Seventeen leaders from former Rajya Sabha MP Ghulam Nabi Azad’s Democratic Azad Party on Friday returned to the Congress fold.

Former Jammu and Kashmir Deputy Chief Minister Tara Chand and former state Congress chief Peerzada Mohammad Sayeed were among the leaders who went back to the Congress. The Congress said that they returned after a two-month “leave of absence”.

The party’s general secretary KC Venugopal said that it was a happy day for the organisation. “The Bharat Jodo Yatra is a significant moment in Indian politics and the changes we are witnessing are just the beginning,” he said.

The Congress’ Bharat Jodo Yatra is currently in Haryana. The party has claimed that the march is aimed at countering the politics of hatred espoused by the Bharatiya Janata Party.

Addressing the media, Sayeed said that he had left the Congress as he was swayed by emotion. “I made a mistake...I could not sleep for two months,” he said. “I have been in the Congress for fifty years.
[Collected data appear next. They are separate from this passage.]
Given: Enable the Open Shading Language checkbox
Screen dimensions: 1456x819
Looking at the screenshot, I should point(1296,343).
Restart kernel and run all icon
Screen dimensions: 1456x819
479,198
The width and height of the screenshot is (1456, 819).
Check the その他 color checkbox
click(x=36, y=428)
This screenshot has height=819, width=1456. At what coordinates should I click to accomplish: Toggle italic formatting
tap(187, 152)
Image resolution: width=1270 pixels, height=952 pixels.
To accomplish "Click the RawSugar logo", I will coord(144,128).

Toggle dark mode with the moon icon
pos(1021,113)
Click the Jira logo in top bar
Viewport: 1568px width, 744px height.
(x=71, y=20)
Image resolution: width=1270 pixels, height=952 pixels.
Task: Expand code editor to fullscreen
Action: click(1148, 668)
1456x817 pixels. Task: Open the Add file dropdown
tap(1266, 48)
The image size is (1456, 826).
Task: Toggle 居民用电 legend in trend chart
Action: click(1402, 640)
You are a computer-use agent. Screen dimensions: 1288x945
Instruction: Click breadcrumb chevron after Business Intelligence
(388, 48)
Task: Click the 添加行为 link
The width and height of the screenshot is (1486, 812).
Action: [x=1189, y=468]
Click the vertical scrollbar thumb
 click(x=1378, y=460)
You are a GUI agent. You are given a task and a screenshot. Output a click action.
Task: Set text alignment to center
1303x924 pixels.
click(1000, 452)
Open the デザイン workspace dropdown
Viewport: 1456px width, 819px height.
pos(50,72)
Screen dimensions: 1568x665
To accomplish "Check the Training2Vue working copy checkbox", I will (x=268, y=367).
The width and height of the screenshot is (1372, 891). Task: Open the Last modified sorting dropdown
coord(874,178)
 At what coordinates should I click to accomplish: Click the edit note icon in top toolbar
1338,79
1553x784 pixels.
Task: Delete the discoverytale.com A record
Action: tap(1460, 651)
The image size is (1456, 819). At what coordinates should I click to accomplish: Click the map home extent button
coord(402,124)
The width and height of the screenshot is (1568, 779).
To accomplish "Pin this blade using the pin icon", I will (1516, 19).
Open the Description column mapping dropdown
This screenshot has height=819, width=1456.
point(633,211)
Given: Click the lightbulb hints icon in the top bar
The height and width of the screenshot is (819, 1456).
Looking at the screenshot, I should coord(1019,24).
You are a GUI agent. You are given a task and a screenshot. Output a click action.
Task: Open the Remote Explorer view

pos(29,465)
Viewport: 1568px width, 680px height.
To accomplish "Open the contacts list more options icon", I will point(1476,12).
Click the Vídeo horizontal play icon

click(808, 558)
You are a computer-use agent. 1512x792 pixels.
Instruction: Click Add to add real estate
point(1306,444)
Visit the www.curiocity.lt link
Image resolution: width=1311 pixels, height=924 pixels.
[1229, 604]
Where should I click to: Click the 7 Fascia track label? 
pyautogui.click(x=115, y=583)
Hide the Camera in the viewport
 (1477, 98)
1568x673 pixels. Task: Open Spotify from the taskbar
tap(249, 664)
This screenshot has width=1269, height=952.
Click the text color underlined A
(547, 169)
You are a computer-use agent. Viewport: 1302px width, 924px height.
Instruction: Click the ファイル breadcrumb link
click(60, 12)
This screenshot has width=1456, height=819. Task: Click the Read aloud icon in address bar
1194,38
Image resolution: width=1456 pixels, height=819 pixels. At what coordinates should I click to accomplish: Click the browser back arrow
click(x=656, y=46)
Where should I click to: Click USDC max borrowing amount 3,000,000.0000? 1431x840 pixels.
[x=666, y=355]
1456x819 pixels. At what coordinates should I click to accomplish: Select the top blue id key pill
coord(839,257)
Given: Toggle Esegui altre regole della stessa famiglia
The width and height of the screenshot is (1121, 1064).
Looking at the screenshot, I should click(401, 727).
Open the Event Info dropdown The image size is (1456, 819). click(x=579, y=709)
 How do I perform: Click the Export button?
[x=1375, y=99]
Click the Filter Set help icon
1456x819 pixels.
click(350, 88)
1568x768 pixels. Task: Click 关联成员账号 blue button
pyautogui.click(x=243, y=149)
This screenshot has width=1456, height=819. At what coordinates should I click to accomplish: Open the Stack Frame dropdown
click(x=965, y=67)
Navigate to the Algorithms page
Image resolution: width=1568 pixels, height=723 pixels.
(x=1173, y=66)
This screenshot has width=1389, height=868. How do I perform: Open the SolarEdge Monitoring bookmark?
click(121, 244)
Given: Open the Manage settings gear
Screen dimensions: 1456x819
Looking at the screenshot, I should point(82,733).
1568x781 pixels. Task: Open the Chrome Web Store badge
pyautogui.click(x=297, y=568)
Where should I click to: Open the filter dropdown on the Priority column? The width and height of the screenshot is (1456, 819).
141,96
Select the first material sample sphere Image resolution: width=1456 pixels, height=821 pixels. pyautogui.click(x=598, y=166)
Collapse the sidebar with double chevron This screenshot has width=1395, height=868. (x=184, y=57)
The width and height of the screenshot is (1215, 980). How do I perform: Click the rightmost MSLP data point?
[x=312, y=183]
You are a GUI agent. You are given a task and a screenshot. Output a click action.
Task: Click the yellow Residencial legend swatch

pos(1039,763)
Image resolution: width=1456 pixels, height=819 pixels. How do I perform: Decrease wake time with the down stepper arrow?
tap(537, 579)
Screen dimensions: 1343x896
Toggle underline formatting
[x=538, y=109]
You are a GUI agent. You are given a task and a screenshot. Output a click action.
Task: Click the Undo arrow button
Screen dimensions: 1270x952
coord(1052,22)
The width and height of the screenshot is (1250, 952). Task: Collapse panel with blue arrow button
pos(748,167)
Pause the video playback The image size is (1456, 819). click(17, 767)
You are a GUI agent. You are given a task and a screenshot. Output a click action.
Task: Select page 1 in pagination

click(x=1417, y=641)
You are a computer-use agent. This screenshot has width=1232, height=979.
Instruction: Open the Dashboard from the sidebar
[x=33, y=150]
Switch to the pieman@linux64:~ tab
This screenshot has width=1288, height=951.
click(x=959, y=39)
I have worked on several posts, and served as a minister on four occasions.”

Azad, however, claimed that the exit of the 17 leaders was not a setback for his party, PTI reported. “It is not a setback because all three of them have no constituency,” he said, referring to Chand, Sayeed and Thakur Balwan Singh. “I wish them well, I will not say anything against them as they have been my old colleagues.”

Azad, a former chief minister of Jammu and Kashmir, had launched his party on September 26 after he resigned from the Congress in August.

While addressing his first rally in Jammu and Kashmir after resigning from the Congress, Azad had stressed that his new party would seek restoration of statehood to Jammu and Kashmir and protection of the rights of locals to land and employment, among other matters.

However, less than three months after the formation of the Democratic Azad Party, the former Rajya Sabha MP expelled three top leaders – Tara Chand, Manohar Lal and Balwan Singh – for alleged anti-party activities.